Further, at step 512, the hollow tubes 306 are provided between the first and second end plates 302, 304. The hollow tubes 306 may be coupled to the first and second end plates 302, 304. The hollow tubes 306 may be in fluid communication with the apertures of the first and second end plates 302, 304 such that the exhaust gas may flow into the first end plate 302 from the DOC 116, through the hollow tubes 306, and then through the second end plate 304. In various embodiments, the number and the diameter of the hollow tubes 306 may be based on the at least one operational parameter of the engine.

At step 514, the cylindrical inserts 402 are provided adjacent to one another within at least one of the hollow tubes 306. Further, a number of the cylindrical inserts 402 may be based on the at least one operational parameter of the engine. The angular orientation between adjacent cylindrical inserts 402, and hence the angular orientation between the through passages 404 may also be based on the at least one operational parameter of the engine.

One or more steps 502 to 514 of the method 500, as described above, may occur simultaneously. Further, steps 502 to 514 may occur in any sequence. For example, the device 202 may already be assembled in the form of a kit before being installed within the first canister 102. Thus, steps 508 to 514 may be performed first and then steps 502 to 506. Alternatively, the device 202 may be assembled within the first canister 102 following the sequence of steps 502 to 514.

The device 202, installed by the method 500, may not require any further maintenance and/or replacement after installation. The device 202 may also be retrofitted with different types of engines having different operational parameters. For example, the number and diameter of the hollow tubes 306 may be varied to meet the different operational parameters. Further, the number of the cylindrical inserts 402 and the angular orientations between the through passages 404 of the cylindrical inserts 402 may also be varied. Therefore, the device 202 may provide multiple backpressure, sound attenuation and flow rate options. Specifically, the device 202 may provide a substitute for the DPF 118 in terms of backpressure, sound attenuation, flow rate and flow guidance of the exhaust gas.

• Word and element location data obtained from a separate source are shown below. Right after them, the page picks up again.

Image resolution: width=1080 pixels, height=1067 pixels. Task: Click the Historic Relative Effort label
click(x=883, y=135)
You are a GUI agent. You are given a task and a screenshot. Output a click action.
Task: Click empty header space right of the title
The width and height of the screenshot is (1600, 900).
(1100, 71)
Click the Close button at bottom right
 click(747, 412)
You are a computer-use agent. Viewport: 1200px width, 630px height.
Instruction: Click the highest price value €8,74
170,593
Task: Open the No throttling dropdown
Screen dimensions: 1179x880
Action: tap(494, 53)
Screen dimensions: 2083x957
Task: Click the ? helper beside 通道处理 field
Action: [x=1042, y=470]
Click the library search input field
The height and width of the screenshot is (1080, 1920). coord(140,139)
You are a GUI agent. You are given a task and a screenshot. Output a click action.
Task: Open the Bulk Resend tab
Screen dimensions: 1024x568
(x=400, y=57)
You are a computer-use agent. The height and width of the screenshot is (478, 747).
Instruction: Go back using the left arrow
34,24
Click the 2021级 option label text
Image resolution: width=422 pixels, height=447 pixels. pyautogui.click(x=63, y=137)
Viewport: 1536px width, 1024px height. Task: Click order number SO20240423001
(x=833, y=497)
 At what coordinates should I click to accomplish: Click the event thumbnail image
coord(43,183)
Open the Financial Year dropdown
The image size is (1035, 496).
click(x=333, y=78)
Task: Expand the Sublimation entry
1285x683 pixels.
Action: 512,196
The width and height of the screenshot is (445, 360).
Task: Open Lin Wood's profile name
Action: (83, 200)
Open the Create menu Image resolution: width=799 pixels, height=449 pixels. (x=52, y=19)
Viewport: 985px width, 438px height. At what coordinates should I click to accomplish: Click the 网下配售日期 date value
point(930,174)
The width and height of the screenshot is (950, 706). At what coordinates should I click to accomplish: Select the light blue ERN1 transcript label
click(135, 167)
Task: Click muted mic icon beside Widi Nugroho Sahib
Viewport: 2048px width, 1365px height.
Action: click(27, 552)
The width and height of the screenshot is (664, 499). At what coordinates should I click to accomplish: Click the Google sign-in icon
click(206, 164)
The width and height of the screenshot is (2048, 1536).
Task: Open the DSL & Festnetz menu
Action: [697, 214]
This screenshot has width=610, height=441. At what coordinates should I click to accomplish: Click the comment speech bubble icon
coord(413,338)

While aspects of the present disclosure have been particularly shown and described with reference to the embodiments above, it will be understood by those skilled in the art that various additional embodiments may be contemplated by the modification of the disclosed machines, systems and methods without departing from the spirit and scope of what is disclosed. Such embodiments should be understood to fall within the scope of the present disclosure as determined based upon the claims and any equivalents thereof.

Claims

1. A method of retrofitting an aftertreatment system of an engine, the aftertreatment system having a diesel particulate filter, the method comprising:

removing a regeneration routine associated with the diesel particulate filter from an electronic control module of the engine; and

replacing the diesel particulate filter, the replacement comprising: removing the diesel particulate filter from the aftertreatment system; providing a housing at a location of the diesel particulate filter; providing a first end plate at an upstream end of the housing; providing a second end plate at a downstream end of the housing; and providing a plurality of hollow tubes between the first end plate and the second end plate, wherein a number of the plurality of hollow tubes and a diameter of each of the plurality of hollow tubes are based on at least one operational parameter of the engine; and providing a plurality of cylindrical inserts adjacent to one another within at least one of the plurality of hollow tubes, wherein each of the plurality of cylindrical inserts comprises a through passage oriented obliquely relative to a longitudinal axis of the cylindrical insert, and wherein a number of the plurality of cylindrical inserts and an angular orientation between adjacent cylindrical inserts are based on the at least one operational parameter of the engine.